How retailers should think about out-of-home delivery strategy
Out-of-home delivery is becoming a strategic question
Out-of-home delivery is no longer a niche part of last mile logistics. In many markets, lockers and PUDO points are becoming central to how customers receive, return and control parcels.
Andre V. Veskimeister’s session at DELIVER Europe 2026 focused on why retailers need to think more carefully about their role in this shift. The rise of ecommerce, labour constraints and more flexible customer routines are all putting pressure on traditional home delivery models.
For retailers, the question is not only whether lockers are growing. It is what role the retailer wants to play in a market where delivery choice increasingly shapes customer behaviour.
Customer routines have changed
The session highlighted how customer behaviour has shifted since the pandemic.
Hybrid working, changing mobility patterns and less predictable daily routines all make home delivery harder to coordinate. Customers may not always know where they will be when a parcel arrives, which increases the value of flexible delivery options.
Out-of-home delivery gives customers more control. Instead of relying on being at home at the right time, they can choose collection points or lockers that fit their routines.
Retailers have different strategic options
The session outlined three broad routes for retailers.
First, retailers can improve checkout by giving customers clearer delivery choices and allowing them to select the option that best fits their needs. Second, they can use click-and-collect lockers to automate handover in stores and improve convenience. Third, some retailers or marketplaces may choose to build their own out-of-home networks.

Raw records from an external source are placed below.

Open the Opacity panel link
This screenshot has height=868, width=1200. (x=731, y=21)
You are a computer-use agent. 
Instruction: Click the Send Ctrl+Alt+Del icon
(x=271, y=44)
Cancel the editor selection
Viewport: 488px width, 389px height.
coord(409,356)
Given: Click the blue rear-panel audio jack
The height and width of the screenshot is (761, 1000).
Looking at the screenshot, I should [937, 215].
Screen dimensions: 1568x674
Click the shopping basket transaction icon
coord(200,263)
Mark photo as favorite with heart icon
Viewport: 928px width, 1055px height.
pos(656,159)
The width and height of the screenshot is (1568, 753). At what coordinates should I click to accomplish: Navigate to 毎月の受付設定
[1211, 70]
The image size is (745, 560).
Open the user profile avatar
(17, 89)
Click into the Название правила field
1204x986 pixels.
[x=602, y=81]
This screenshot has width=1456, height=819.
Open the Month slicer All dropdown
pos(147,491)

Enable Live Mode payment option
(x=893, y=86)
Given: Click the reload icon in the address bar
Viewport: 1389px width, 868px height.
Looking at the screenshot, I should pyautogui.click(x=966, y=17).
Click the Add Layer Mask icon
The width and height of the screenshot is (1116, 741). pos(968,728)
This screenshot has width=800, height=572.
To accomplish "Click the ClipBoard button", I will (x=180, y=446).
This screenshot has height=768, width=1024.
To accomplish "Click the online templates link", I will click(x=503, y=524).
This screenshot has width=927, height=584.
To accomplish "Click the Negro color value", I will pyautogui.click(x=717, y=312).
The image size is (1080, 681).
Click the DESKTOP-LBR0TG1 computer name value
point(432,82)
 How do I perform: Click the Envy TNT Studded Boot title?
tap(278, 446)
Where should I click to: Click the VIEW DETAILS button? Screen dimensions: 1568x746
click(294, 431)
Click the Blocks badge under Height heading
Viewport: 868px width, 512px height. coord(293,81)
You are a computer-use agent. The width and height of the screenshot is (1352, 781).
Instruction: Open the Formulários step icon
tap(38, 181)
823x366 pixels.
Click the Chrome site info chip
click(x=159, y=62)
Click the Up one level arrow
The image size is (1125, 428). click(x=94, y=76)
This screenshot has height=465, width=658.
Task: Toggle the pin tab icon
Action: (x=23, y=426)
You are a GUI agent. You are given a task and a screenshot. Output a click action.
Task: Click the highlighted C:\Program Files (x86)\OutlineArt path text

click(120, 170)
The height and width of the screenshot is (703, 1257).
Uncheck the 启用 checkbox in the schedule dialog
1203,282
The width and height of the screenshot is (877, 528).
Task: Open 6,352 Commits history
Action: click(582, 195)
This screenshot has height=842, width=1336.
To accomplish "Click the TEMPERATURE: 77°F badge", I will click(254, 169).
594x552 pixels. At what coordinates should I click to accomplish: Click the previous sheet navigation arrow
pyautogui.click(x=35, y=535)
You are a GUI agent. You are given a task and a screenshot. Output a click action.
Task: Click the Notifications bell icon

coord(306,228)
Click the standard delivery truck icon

Each route carries different levels of investment, risk and control. The right decision depends on market maturity, customer adoption and the retailer’s broader logistics strategy.
Market maturity matters
One of the key messages was that out-of-home markets are not the same everywhere.
Some markets are in a rapid growth phase, where retailers and carriers need to move quickly because network locations are still being established. Other markets are less mature, where waiting may be more sensible until customer adoption and infrastructure develop further. In mature markets, the competitive focus may shift towards brand, network quality and customer preference.
This means there is no universal locker strategy. Retailers need to understand the specific structure of each market before deciding whether to partner, build or wait.
What this means for the DELIVER community
Out-of-home delivery is becoming part of the wider retail and logistics strategy conversation.
For retailers, the opportunity is to use delivery choice, click and collect and locker access to improve convenience and customer control. For carriers and locker providers, the challenge is to build networks that customers actively choose, not simply infrastructure that processes parcels. For marketplaces, mature out-of-home networks can become a competitive asset.
As adoption grows, the strongest strategies will be those that recognise out-of-home delivery as both a logistics model and a customer behaviour shift.